IT MAY not always seem to fit in with being old, in many people's eyes, but some buildings in the Barry and District are now entrenched elements of our shared history. Now Karl-James Langford, why the Memorial Hall for this weeks column?
The names enshrined at the large hall - which I call the chamber of names - are of all those from the Barry and District who have been lost to war - the building is more than just bricks, mortar and stone.
For me memories of the memorial hall follow a long line of events, including election counts, memorials, fundraising events the Barry Museum Association, an event for a show I performed on for TV. In other words the Memorial Hall is a huge part of who I am, and many reading this column.
Memorial Hall is a beautiful place in wood; each name is a tree from that wood. The names after names are not those memorials from the Great War, but those of 1939 to 1945 and those conflicts since.
The memorial hall has seen its very own drama's including a fire in 1943. If the hall looks like a memorial erected at the battlefields of Belgium and Northern France, you would be correct in thinking that. It was designed by a military man, a Major E. R. Hinchsliff, and with a great deal of public donations, the hall was eventually opened in 1932, on what was left of the village of Holton and positioned nicely in the base of a disused quarry (one that had been utilised to build Barry).
The Gladstone Road Memorial Hall, now home to the Barry Town Council, and a range of events. The building makes good use of Portland Stone, and locally sourced bricks. There have been notable additions to the building in the 1960s. The Portland Stone offers useful dedication, carved into it including the words facing and overlooking the Park: 1914 IN GRATEFUL MEMORY 1918.

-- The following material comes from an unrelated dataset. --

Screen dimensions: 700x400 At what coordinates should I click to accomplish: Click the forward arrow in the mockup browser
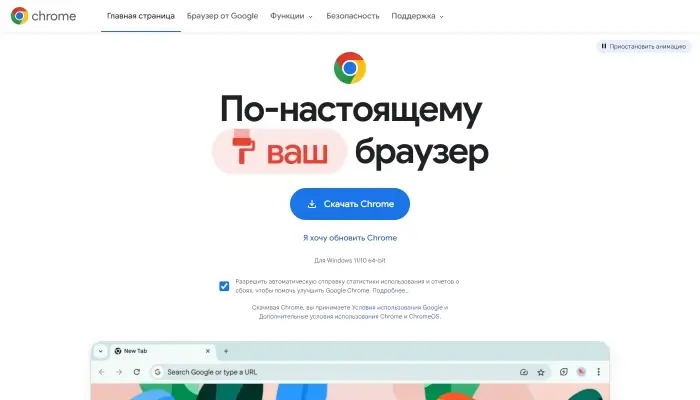click(x=119, y=372)
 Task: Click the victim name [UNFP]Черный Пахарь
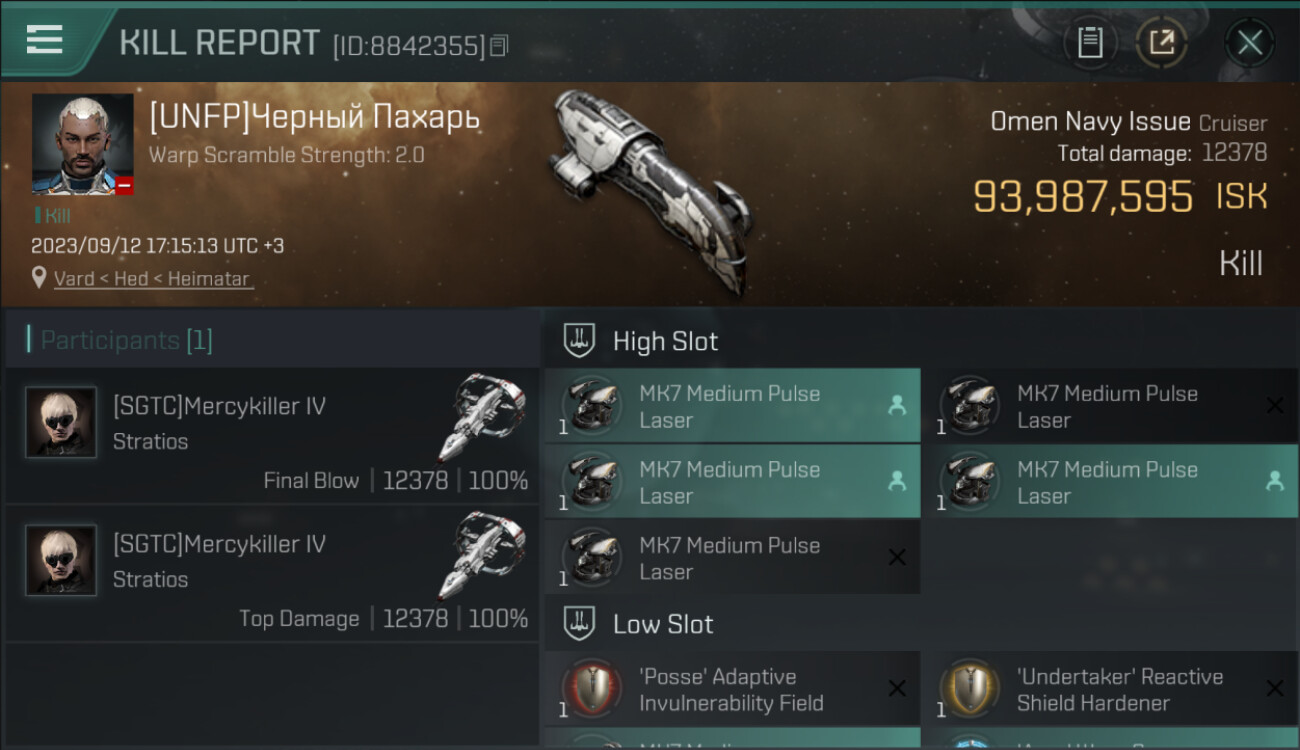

What more of the history? It can be quoted by the Barry and District newspaper (then known as the Barry Dock Newspaper), that refers to the Memorial Hall, 'it's noble spaciousness, it's purity of line and lack of ostentation... worthy of those in whose honour it was raised'. The irony of the Memorial Hall is that, it played a key role in the second war that would come after being a memorial to those that had fallen in the previous conflict.
It had been a temporary hospital between 1939 to 1945. Alongside those in emergency beds, the hall was used for entertainment of all kinds. You name it: theatre, bands, ceremonies, boxing tournaments, cinema and even fundraising for the war effort.
There was a serious fire in 1943 at the Memorial Hall on Whit Monday, June 14. This was at the time when as an emergency hospital there were 15 patients in their beds, thankfully nobody was hurt. But the Memorial Hall soon came back into use. An irony cannot be lost on me, when I say that after the repairs to the Memorial Hall, there was a fundraiser entitled, 'Help for Russia Fund' - how would that go down today?